Any form of uranium becomes exceedingly dangerous when burned, which is exactly what happens when DU is used in weapons systems. The tiny particles are aerosolized and can be inhaled into the lungs. These soluble DU compounds then enter the bloodstream and from there reach bones and organs. This DU can remain, literally radiating the body from within, for years. In the past, exposed individuals were often not checked for inhaled DU or were not tested with equipment that could differentiate the isotopes 235 and 236 characteristic of DU.

Recently a University of Leicester geologist, Professor Randall R. Parrish, and his research team, developed a highly sensitive means of detecting DU in urine using mass spectrometry. These results enabled Parrish to reassess data on DU exposure. He notes that findings of DU in the urine of 1991 Gulf War vets is uncommon, but if the exposure was significant it can be detected. Such a test can relieve the concerns of some veterans and validate the claims of others. Parrish also sees a need to study people who live near DU munitions facilities and people in DU contaminated areas of Iraq.
Armor-piercing shells made of depleted uranium were first used during the Gulf War in 1991 as U.S. and Allied troops rousted Iraqi forces from Kuwait. DU was used again in 1995, this time in NATO air strikes over Bosnia. And now DU is heavily used in Iraq. There, DU is used not only in anti-tank weapons but also in guided missiles and aerial bombs.

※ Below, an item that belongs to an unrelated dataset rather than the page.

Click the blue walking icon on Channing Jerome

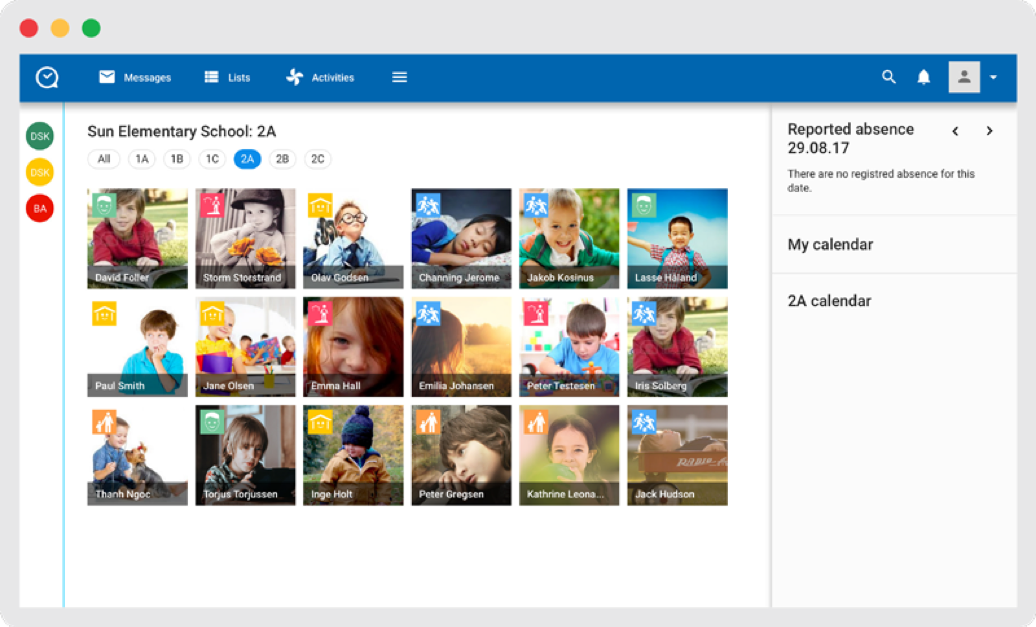point(428,206)
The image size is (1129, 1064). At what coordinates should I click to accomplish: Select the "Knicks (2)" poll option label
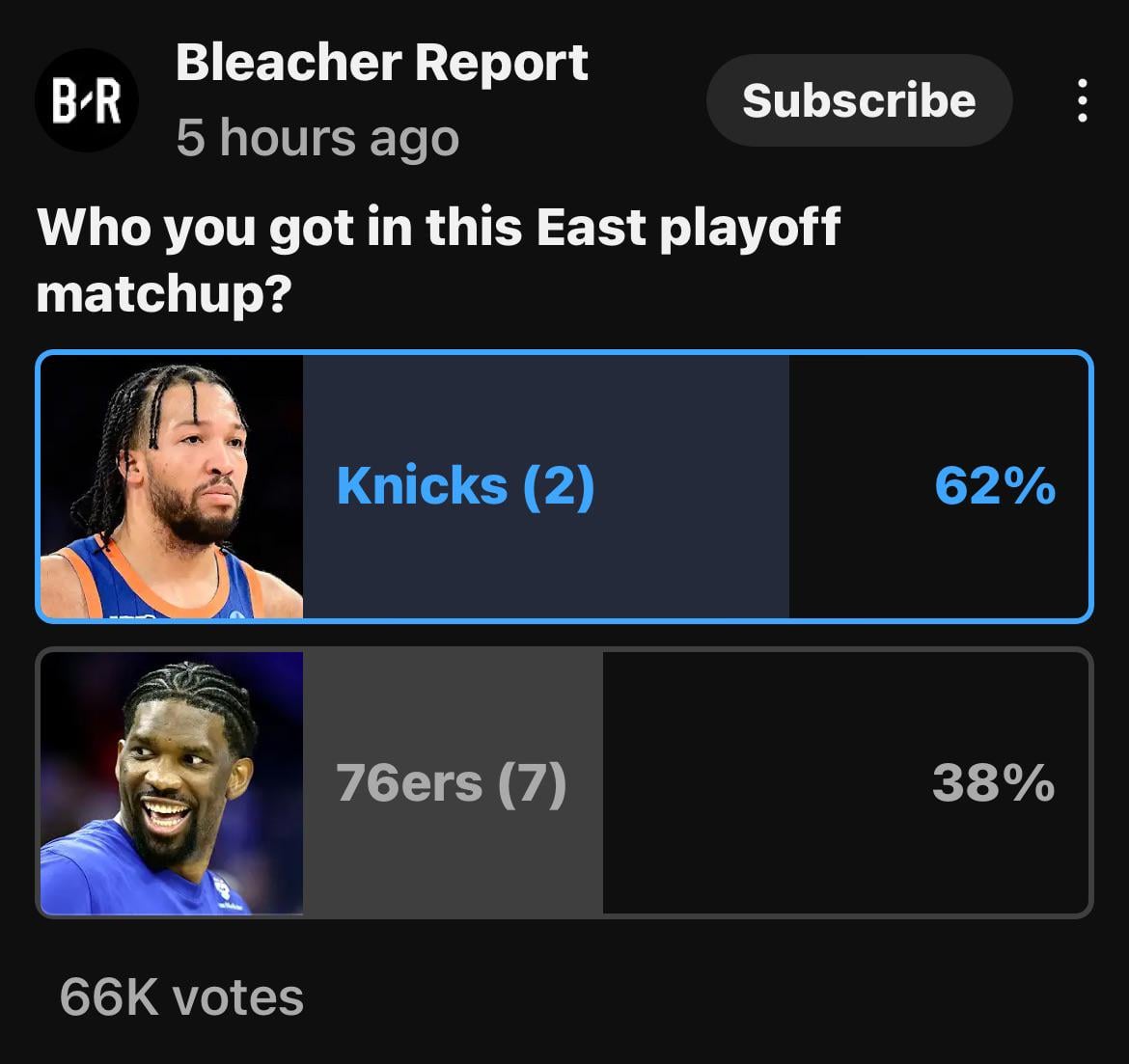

DU is utilized for armor piercing munitions due to its very high density. Since DU is 1.7 times more dense than lead, this provides increased penetration. The radiation emitted by DU persists for thousands of years.

Military personnel and civilians who have been exposed to DU have linked the toxin to illness, birth defects and death.

The U.S. Federal Code Title 50 Chapter 40 2302 defines weapons of mass destruction as follows: 1) The term "weapon of mass destruction" means any weapon or device that is intended, or has the capability, to cause death or serious bodily injury to a significant number of people through the release, dissemination, or impact of:

(A) toxic or poisonous chemicals or their precursors

(B) a disease organism

(C) radiation or radioactivity

By these standards, DU meets two of three definitions as a weapon of mass destruction.